===== READING PASSAGE =====

Oxidative stress is one of the important mechanisms for nanomaterials to exert their biological toxic effects. Mitochondria are not only the main place for cells to produce ROS, but also the primary target of ROS attack, and a large amount of ROS accumulation will induce mitochondrial autophagy [11]. Mitophagy is a process in which cells selectively clear lesions or damage mitochondria through the mechanism of autophagy [12]. It is one of the key links in the regulation of mitochondrial quality and quantity. Mitochondrial autophagy mediated by the PINK1/parkin pathway is a main mechanism of cell stress regulation induced by nanomaterials [13]. When mitochondria are damaged by oxidative stress, mitochondrial transmembrane potential is destroyed, resulting in the blocking of PINK1 translocation and degradation; this makes PINK1 accumulate on the outer membrane surface of mitochondria, recruits Parkin to damaged mitochondria, and starts mitochondrial autophagy by mediating the activation of Parkin and ubiquitin phosphorylation. When mitochondrial autophagy cannot clear damaged mitochondria or mitochondrial autophagy is excessive, apoptosis-related genes are activated to induce apoptosis [14], resulting in the damage of cells and organs. The participation of mitochondrial autophagy can be seen in the cellular effects of nano materials, both in normal cells and tumor cells. For example, TiO2 NPs induce endoplasmic reticulum stress in human trophoblast cells, activate autophagy (including mitochondrial autophagy), and affect placental function [15]; ZnO NPs can kill tumor cells by activating pink1/parkin-mediated mitochondrial autophagy [16].
At present, La2O3 NPs are being more and more widely used, and their impact on human health and safety has attracted more and more attention. However, the study of mitochondrial autophagy mediated by the PINK1/parkin pathway in lung injury induced by La2O3 NPs has not been reported. Therefore, this study used the method of the whole animal experiment to establish a rat model of subchronic exposure to La2O3 NPs through the respiratory tract and to explore the role and specific mechanism of PINK1/parkin signal transduction pathway in lung injury induced by La2O3 NPs.

===== DATA FOR ANALYSIS =====

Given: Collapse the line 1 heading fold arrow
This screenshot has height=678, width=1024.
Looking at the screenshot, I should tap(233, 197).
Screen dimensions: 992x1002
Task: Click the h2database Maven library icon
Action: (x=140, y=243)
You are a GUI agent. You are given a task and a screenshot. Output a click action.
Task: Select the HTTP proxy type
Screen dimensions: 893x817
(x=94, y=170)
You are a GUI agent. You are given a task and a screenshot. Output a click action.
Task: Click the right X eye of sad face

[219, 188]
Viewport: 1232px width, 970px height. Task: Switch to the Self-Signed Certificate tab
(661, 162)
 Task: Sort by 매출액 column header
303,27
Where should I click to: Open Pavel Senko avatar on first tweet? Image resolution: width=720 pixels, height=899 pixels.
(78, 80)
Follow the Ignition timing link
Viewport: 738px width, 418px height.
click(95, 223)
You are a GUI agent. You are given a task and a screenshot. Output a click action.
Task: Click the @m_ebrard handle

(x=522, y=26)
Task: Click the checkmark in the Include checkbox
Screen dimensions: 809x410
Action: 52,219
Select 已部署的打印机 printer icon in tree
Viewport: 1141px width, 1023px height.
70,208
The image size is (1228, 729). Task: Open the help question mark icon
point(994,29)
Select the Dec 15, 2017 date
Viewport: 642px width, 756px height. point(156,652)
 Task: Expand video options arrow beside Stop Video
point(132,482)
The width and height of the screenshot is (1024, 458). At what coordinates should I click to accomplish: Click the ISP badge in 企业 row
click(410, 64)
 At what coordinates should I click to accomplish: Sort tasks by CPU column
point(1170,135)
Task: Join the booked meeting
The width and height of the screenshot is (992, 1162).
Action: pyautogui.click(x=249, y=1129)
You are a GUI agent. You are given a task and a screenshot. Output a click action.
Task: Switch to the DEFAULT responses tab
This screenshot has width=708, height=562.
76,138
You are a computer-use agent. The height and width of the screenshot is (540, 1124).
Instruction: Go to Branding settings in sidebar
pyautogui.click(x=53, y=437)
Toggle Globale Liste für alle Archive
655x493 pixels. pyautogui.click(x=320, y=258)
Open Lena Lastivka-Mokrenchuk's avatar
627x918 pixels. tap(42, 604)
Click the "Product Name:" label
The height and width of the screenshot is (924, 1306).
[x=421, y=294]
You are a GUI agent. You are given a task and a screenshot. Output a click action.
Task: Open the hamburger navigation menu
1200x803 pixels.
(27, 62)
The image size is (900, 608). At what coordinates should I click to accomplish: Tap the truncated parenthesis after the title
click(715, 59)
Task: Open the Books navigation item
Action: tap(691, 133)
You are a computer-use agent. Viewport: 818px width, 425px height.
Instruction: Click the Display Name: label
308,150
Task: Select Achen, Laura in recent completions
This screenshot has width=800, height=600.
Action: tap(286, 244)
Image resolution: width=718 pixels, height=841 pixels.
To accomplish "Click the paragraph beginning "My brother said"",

=====

REQUIRED TASKS
A - In the mitophagy passage, what happens when mitochondrial autophagy cannot clear damaged mitochondria or becomes excessive?
B - Duplicate the stretch of the mitophagy passage from "At present, La2O3" through "by La2O3 NPs.".
Work from the mitophagy passage alone.

TASK-BY-TASK SOLUTIONS
A - Apoptosis-related genes are activated to induce apoptosis.

B -
At present, La2O3 NPs are being more and more widely used, and their impact on human health and safety has attracted more and more attention. However, the study of mitochondrial autophagy mediated by the PINK1/parkin pathway in lung injury induced by La2O3 NPs has not been reported. Therefore, this study used the method of the whole animal experiment to establish a rat model of subchronic exposure to La2O3 NPs through the respiratory tract and to explore the role and specific mechanism of PINK1/parkin signal transduction pathway in lung injury induced by La2O3 NPs.